En un oasis escondido en medio del desierto, se encontraba el viejo Eliahu de rodillas, a un costado de algunas palmeras datileras.
Su vecino Hakim se detuvo a abrevar sus camellos y lo vio transpirando, mientras parecía cavar en la arena.
-¿Qué tal anciano?, le dijo. -Muy bien, contestó Eliahu, sin dejar su tarea.
-¿Qué haces aquí, con este calor, y esa pala en las manos? -Siembro dátiles, contestó el viejo.
-¡Dátiles!, repitió el recién llegado, y cerró los ojos como quien escucha la mayor estupidez. -El calor te ha dañado el cerebro, querido amigo.
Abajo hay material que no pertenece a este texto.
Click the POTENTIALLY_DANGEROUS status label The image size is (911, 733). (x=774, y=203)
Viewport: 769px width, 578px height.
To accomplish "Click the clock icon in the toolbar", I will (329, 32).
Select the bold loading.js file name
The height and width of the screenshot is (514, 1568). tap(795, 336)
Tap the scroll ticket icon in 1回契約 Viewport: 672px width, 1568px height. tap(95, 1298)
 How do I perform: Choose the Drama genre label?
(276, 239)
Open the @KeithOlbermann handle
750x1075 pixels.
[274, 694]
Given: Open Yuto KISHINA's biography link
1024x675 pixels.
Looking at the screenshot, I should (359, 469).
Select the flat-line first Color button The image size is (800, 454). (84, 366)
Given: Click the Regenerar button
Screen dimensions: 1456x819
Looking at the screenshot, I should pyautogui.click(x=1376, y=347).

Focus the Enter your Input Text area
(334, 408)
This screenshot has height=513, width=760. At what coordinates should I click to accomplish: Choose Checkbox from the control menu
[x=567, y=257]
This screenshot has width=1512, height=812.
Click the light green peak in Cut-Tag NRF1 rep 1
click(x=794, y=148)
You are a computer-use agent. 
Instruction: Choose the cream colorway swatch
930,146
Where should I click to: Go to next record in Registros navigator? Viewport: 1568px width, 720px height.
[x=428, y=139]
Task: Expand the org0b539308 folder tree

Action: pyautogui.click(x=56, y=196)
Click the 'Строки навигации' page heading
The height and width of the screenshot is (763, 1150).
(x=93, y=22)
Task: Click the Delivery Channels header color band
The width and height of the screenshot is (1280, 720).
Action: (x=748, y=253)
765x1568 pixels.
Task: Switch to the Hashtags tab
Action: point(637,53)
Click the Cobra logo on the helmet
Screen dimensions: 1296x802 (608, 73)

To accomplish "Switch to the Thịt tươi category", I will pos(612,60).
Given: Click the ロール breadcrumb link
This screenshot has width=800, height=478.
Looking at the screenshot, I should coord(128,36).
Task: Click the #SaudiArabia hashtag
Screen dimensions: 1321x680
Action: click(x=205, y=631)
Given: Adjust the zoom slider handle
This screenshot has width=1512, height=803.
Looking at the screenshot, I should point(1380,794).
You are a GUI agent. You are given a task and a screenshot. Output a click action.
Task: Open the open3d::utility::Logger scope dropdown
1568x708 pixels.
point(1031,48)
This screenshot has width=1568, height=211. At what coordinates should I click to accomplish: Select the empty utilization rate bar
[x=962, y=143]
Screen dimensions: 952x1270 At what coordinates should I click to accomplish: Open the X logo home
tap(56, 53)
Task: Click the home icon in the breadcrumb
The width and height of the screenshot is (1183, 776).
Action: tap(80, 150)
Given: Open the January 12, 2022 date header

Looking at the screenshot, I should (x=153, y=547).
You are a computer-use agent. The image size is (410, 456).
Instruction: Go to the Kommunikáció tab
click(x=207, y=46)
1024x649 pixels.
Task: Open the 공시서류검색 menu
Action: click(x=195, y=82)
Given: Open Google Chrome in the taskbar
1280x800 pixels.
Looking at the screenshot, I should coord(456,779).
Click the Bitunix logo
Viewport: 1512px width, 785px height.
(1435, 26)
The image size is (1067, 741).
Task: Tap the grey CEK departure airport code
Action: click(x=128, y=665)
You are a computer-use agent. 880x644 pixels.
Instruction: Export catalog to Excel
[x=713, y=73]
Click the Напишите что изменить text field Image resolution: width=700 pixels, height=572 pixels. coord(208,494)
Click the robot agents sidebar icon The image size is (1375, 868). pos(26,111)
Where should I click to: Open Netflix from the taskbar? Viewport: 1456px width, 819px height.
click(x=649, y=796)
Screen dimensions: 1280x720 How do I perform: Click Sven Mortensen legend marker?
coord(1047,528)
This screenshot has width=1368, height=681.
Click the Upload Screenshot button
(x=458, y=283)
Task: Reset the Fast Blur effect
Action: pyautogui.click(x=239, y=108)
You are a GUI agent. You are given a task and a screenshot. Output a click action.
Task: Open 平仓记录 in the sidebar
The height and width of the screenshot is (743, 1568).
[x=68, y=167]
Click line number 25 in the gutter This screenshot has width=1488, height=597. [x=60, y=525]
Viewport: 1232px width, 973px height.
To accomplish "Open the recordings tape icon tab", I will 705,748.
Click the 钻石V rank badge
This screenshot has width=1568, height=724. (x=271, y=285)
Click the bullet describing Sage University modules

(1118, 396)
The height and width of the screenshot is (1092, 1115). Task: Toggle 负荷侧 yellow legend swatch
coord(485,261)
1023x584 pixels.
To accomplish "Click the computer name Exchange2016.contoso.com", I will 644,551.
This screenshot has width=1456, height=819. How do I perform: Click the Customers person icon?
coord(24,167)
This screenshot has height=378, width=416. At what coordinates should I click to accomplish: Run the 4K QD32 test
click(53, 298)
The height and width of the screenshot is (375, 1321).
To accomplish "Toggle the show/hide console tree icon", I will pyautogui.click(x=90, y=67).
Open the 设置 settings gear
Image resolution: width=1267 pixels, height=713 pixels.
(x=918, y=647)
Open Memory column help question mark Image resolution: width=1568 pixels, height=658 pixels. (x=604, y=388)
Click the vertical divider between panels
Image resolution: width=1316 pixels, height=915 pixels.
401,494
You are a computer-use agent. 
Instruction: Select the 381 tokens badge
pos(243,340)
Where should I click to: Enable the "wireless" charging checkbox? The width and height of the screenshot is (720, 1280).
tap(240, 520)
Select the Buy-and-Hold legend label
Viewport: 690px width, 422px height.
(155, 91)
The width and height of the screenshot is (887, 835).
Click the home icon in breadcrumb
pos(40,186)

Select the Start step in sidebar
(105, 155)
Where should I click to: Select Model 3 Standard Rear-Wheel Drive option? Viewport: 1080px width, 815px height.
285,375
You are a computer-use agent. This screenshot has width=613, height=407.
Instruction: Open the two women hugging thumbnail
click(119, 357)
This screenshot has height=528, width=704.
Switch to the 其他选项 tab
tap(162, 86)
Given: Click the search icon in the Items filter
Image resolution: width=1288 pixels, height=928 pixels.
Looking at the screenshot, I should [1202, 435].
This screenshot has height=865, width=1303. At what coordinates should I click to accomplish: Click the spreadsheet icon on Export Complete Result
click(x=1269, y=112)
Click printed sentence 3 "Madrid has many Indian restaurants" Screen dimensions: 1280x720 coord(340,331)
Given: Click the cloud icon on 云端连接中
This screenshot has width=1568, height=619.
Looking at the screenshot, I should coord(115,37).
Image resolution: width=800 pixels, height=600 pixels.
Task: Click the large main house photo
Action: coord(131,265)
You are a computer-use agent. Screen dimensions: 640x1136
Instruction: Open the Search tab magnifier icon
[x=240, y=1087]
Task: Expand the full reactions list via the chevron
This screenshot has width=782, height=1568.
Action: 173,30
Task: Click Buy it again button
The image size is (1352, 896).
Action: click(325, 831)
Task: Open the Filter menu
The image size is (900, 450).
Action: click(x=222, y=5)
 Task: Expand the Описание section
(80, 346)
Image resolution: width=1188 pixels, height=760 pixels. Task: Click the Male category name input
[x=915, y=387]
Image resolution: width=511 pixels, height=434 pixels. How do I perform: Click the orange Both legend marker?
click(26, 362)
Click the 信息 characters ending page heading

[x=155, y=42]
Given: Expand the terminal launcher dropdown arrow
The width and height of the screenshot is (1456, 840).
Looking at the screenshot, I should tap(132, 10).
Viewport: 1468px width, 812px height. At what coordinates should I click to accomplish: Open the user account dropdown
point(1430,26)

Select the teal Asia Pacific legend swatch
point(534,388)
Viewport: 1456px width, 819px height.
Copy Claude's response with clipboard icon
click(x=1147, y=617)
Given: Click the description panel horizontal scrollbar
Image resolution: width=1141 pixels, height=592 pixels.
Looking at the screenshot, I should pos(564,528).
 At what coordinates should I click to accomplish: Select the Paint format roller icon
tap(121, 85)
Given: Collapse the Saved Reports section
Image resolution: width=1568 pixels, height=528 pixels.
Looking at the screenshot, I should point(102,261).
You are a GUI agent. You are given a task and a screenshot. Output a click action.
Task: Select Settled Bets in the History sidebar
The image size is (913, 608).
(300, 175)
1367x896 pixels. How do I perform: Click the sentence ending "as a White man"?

Dime, ¿cuántos años tienes?
-Ochenta, pero ¿eso qué importa?
-Mira, amigo, los datileros tardan más de cincuenta años en crecer y recién después de ser palmeras adultas están en condiciones de dar frutos. Aunque vivas hasta los cien años, difícilmente podrás llegar a cosechar algo de lo que siembras. Deja eso y ven conmigo.
-Mira, Hakim, yo comí los dátiles que otro sembró, otro que tampoco soñó con probar esos dátiles. Yo siembro hoy, para que otros puedan comer mañana los dátiles que hoy planto... y aunque sólo fuera en honor de aquel desconocido, vale la pena terminar mi tarea.